Work instructions: The answer should match the records character for character.

Supplied data:
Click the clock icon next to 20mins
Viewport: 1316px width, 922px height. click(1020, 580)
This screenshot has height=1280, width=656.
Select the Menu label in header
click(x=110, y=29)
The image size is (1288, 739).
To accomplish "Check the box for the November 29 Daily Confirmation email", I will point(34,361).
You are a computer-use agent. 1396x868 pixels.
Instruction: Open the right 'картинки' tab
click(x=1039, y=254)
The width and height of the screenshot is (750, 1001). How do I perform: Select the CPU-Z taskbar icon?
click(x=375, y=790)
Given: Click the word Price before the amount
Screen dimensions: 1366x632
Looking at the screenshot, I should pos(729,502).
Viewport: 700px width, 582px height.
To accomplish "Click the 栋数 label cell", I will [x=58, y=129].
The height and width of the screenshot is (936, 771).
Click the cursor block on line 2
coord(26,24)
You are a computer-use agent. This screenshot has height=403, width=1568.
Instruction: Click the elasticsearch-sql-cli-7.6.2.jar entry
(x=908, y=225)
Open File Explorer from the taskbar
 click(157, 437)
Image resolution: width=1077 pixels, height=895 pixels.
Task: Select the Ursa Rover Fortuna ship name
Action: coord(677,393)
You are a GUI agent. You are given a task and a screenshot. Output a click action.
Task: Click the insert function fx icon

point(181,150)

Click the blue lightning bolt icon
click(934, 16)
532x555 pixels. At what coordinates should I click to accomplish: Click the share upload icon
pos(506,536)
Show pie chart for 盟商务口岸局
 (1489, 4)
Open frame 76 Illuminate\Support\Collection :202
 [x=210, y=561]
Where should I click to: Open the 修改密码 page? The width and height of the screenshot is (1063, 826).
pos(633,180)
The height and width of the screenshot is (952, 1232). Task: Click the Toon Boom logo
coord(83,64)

Answer box:
Click the clock icon next to 20mins
Viewport: 1316px width, 922px height. click(1020, 580)
This screenshot has height=1280, width=656.
Select the Menu label in header
click(x=110, y=29)
The image size is (1288, 739).
To accomplish "Check the box for the November 29 Daily Confirmation email", I will point(34,361).
You are a computer-use agent. 1396x868 pixels.
Instruction: Open the right 'картинки' tab
click(x=1039, y=254)
The width and height of the screenshot is (750, 1001). How do I perform: Select the CPU-Z taskbar icon?
click(x=375, y=790)
Given: Click the word Price before the amount
Screen dimensions: 1366x632
Looking at the screenshot, I should pos(729,502).
Viewport: 700px width, 582px height.
To accomplish "Click the 栋数 label cell", I will [x=58, y=129].
The height and width of the screenshot is (936, 771).
Click the cursor block on line 2
coord(26,24)
You are a computer-use agent. This screenshot has height=403, width=1568.
Instruction: Click the elasticsearch-sql-cli-7.6.2.jar entry
(x=908, y=225)
Open File Explorer from the taskbar
 click(157, 437)
Image resolution: width=1077 pixels, height=895 pixels.
Task: Select the Ursa Rover Fortuna ship name
Action: coord(677,393)
You are a GUI agent. You are given a task and a screenshot. Output a click action.
Task: Click the insert function fx icon

point(181,150)

Click the blue lightning bolt icon
click(934, 16)
532x555 pixels. At what coordinates should I click to accomplish: Click the share upload icon
pos(506,536)
Show pie chart for 盟商务口岸局
 (1489, 4)
Open frame 76 Illuminate\Support\Collection :202
 [x=210, y=561]
Where should I click to: Open the 修改密码 page? The width and height of the screenshot is (1063, 826).
pos(633,180)
The height and width of the screenshot is (952, 1232). Task: Click the Toon Boom logo
coord(83,64)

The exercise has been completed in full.